Mostafa Pirali Hamedani
, Mohammad Seyedhamzeh
, Mohammad H. Ghahremani
, Abbas Hadjiakhoondi
, Morteza Pirali Hamedani
, Mehdi Shafiee Ardestani
, Zahra Tofighi
*
Abstract
Purpose: Luteolin (Lu) and its glycosylated derivative, luteolin-7-O-glucoside (LuG), are the main bioactive flavonoids reported in the Scutellaria genus. Still, in vivo biodistribution and cytotoxic effects on cancer cells remain unrevealed. This study investigated the biodistribution and cytotoxic effects of Lu and LuG on cancer cell lines, particularly hepatic carcinoma (HepG2). Methods: Lu and LuG were isolated from S. pinnatifida extracts, and the structures were confirmed by ¹H-NMR spectroscopy. Radiolabeling was performed to assess their biodistribution in Wistar-Albino rats using SPECT imaging and organ radioactivity was measured. Organs were harvested and radioactivity quantified to determine tissue accumulation. Cytotoxicity was evaluated via MTT assay on normal (HUVEC) and cancer (HepG2, SW480) cell lines. Flow cytometry analyzed apoptosis/necrosis and cell cycle arrest after treatment.
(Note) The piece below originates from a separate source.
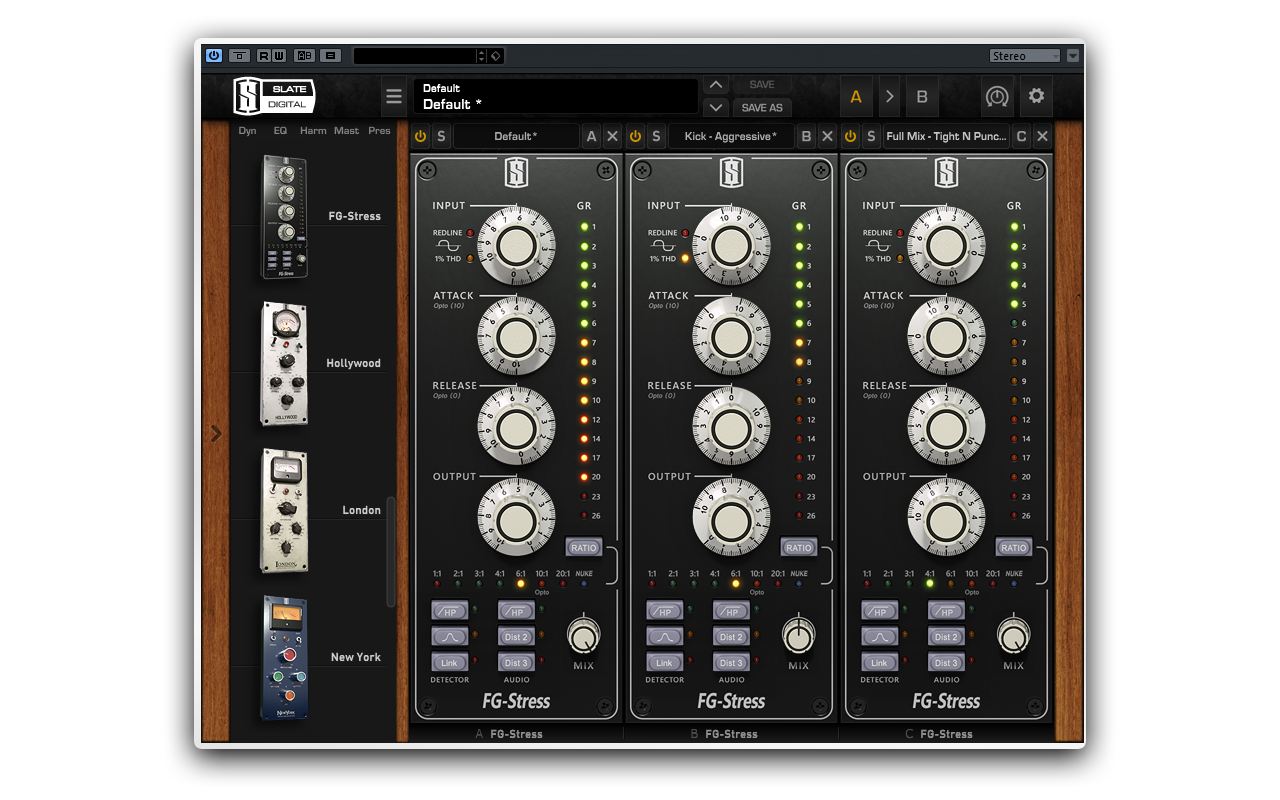The width and height of the screenshot is (1280, 800).
Task: Solo the Kick - Aggressive module
Action: pos(656,136)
Results: LuG exhibited preferential accumulation in the liver (~28.7%) and significant cytotoxicity on HepG2 cells. Flow cytometry indicated non-apoptotic cell death and G1/S phase cell cycle arrest in HepG2 cells treated with LuG, whereas Lu showed less accumulation and cytotoxicity. Biodistribution data revealed lower accumulation in other organs, and LuG had negligible toxicity on non-hepatic cells (HUVEC, SW480). Overall biodistribution analysis revealed lower off-target accumulation, further supporting the hepatic selectivity of LuG. Conclusion: This study provides the first integrated evidence of the liver-targeted biodistribution and selective anticancer effects of LuG. These findings demonstrate LuG as a candidate therapeutic for hepatocellular carcinoma. These results emphasize the importance of pharmacological evaluation of flavonoid glycosides and support preclinical development of LuG as a targeted anticancer agent.